A R A B I C A
ارابيكا

YEMEN
*Al Jazeera reports that hundreds of Yemenis are packing and leaving Sanaa as gun battles continue throughout the city between supporters of President Ali Abdullah Saleh and a powerful tribal chief who defected and joined the opposition. Sheikh Sadiq al-Ahmar is the head of a tribal federation in Yemen that includes Saleh’s own tribe. Nevertheless, Saleh has ordered the arrest of al-Ahmar and nine other senior tribesmen on charges of armed rebellion.

*Al-Ahmar told the network in a phone interview: “There is a personal war between Saleh and the Yemeni people.” In response to the arrest warrants for him and family members, al-Ahmar called on the men of his tribes “not to delay,” adding that “the tribes will understand the meaning of that statement.”
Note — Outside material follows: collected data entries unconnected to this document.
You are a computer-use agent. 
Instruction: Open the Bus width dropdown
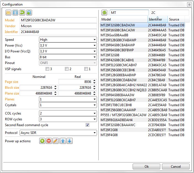68,57
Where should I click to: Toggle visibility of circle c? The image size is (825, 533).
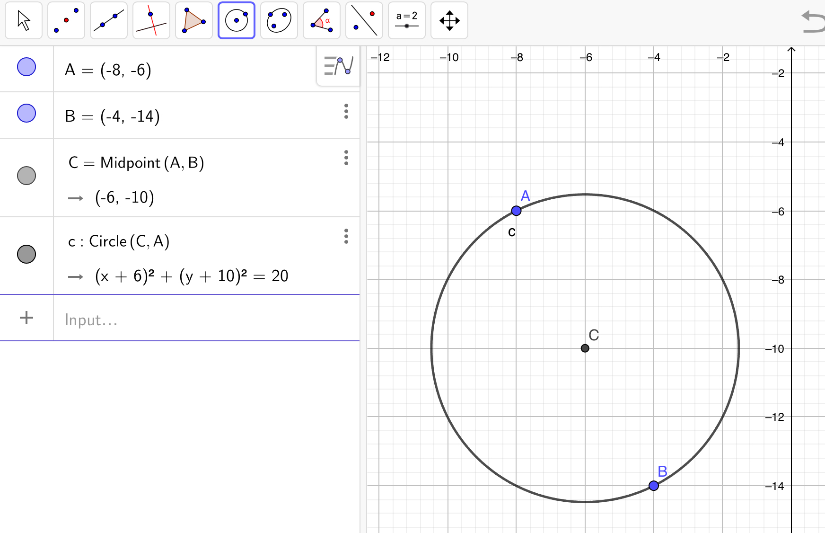(x=26, y=254)
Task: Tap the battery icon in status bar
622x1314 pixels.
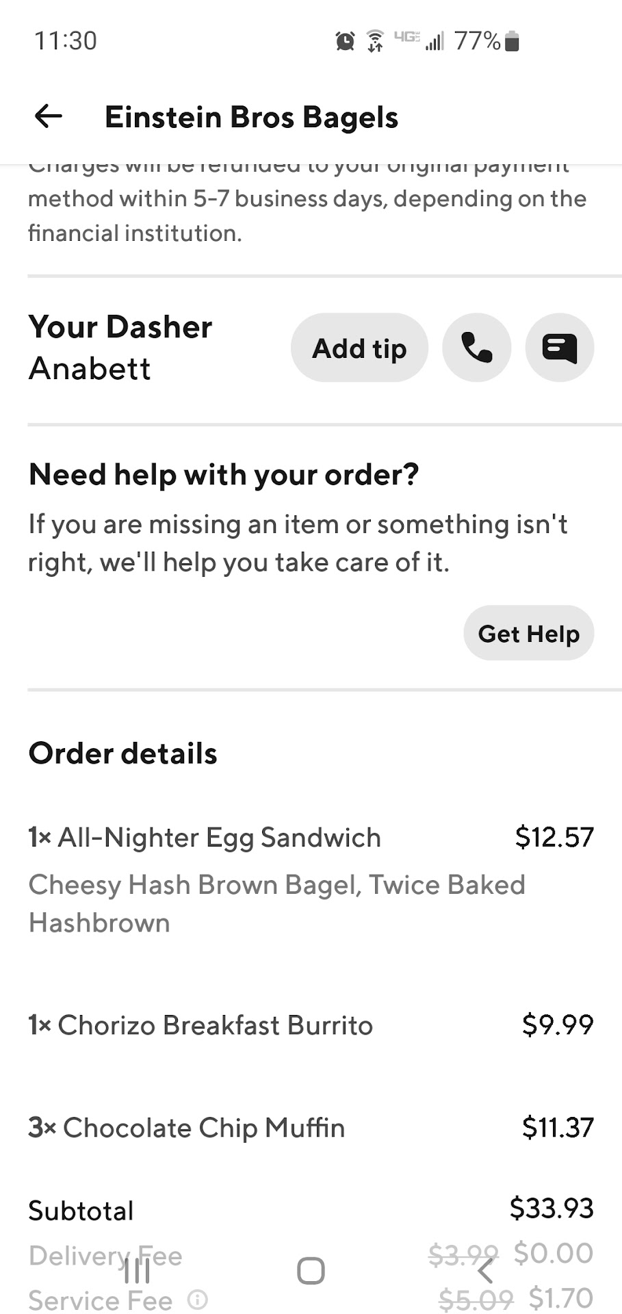Action: pos(512,42)
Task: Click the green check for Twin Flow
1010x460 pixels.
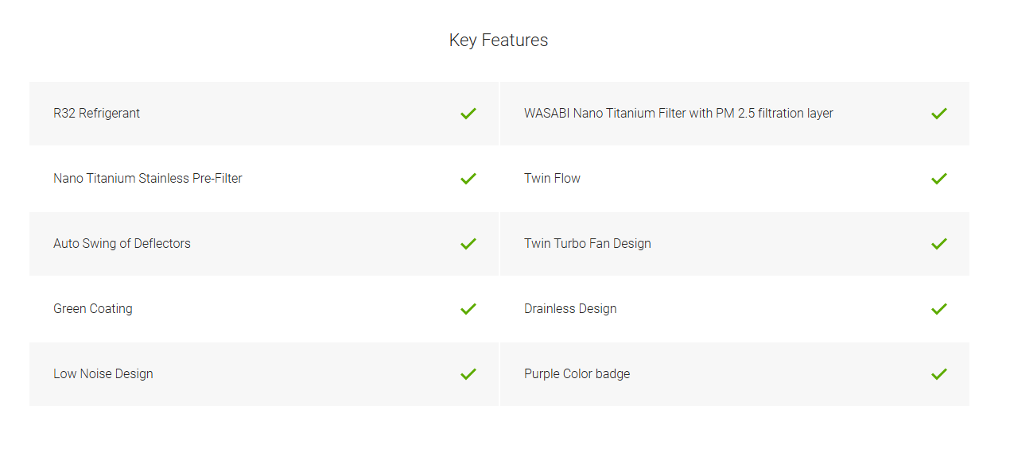Action: tap(939, 179)
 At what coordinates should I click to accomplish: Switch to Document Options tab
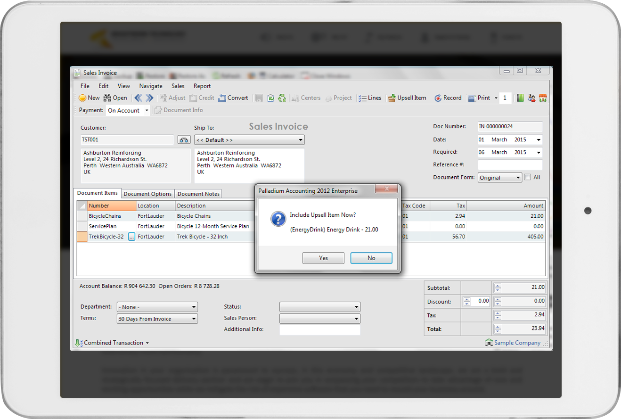[x=147, y=194]
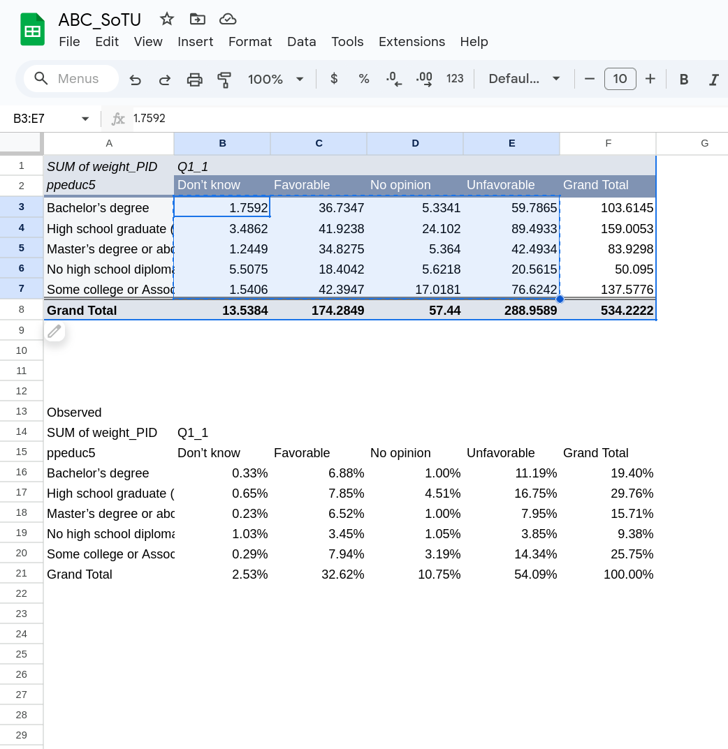The height and width of the screenshot is (749, 728).
Task: Toggle Bold formatting
Action: pyautogui.click(x=684, y=80)
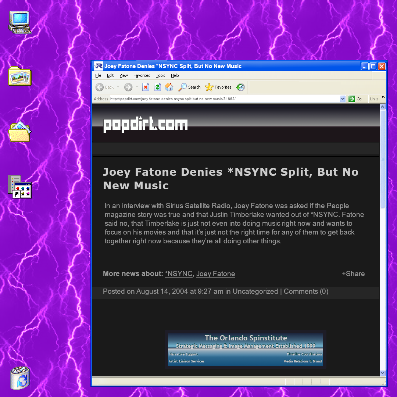Expand the Back button history arrow
This screenshot has width=397, height=397.
click(118, 87)
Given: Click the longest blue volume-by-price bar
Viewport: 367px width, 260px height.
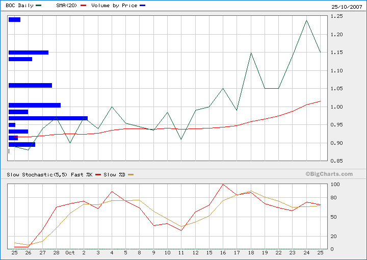Looking at the screenshot, I should tap(48, 118).
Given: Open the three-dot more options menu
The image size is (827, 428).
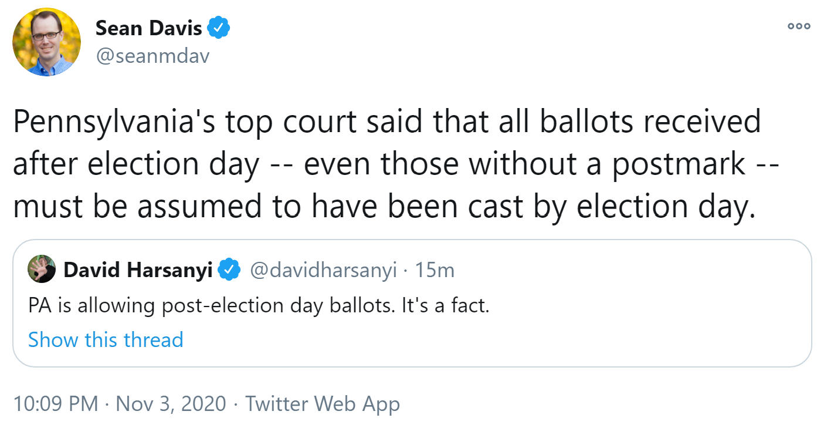Looking at the screenshot, I should (799, 26).
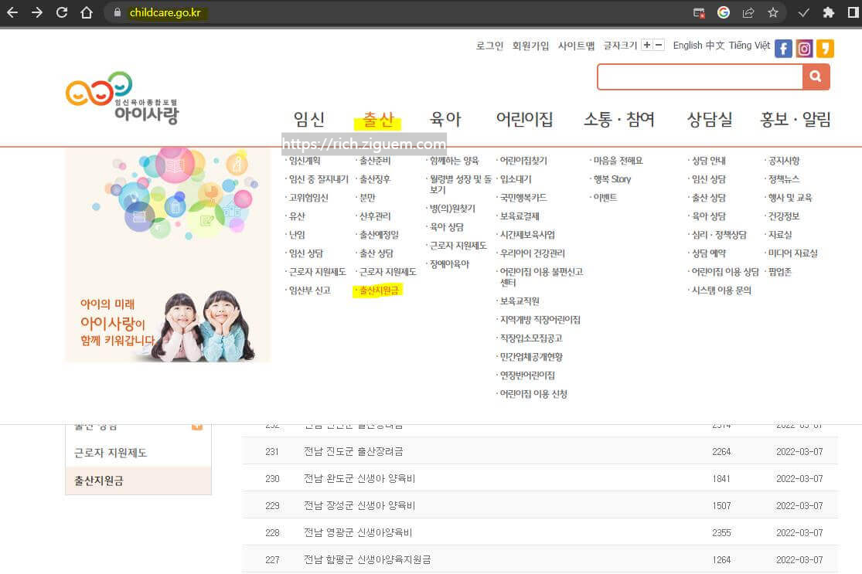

*Egyptian op-ed writer Fahmi Howeidi notes the contradictory excuses that Saleh has offered in order to avoid signing a peace deal brokered by Gulf states. “It is clear that his justifications are meant for one purpose only: to prolong his stay in power, clinging to it no matter the cost, betting on the exhaustion of protesters,” Howeidi wrote in Egyptian newspaper Al-Sharouq.

SYRIAN FACES
*This video “message to the Syrian army” shows a montage of photographs captioned with “I am your brother, “I am your father,” “your daughter,” “cousin,” “friend” over images of Syrians of all ages. The message flashes across the screen: “Are you angry with me?” The clip is a plea to the army to recognize the common humanity of protesters in the hope that they will join the opposition.

SYRIAN SOLDIERS
*The Syrian Revolution facebook group posted an open letter to the Syrian military. Civilians “were killed by the same hand that killed our honorable soldier,” the letter reads, adding that the only “armed gangs’ in Syria are the thugs who answer to President Bashar al-Assad.

SYRIAN LADY
*Syria’s Al Watn newspaper, which seems to have exclusive access to Assad, ran a story about First Lady Asma Assad visiting the families of “martyrs who died in defense of national unity.” Maryam Mahmoud, the mother of a martyr soldier who fell in Daraa last month reportedly told the First Lady “how proud she felt to sacrifice her son’s life to redeem the nation and President Bashar al-Assad, and how she is prepared to martyr her five other children for the love of her beloved country.” The story comes as rumors that Asma Assad fled to her native London with the couple’s children as the violence in Syria continues. The paper did not run a photograph of the visit.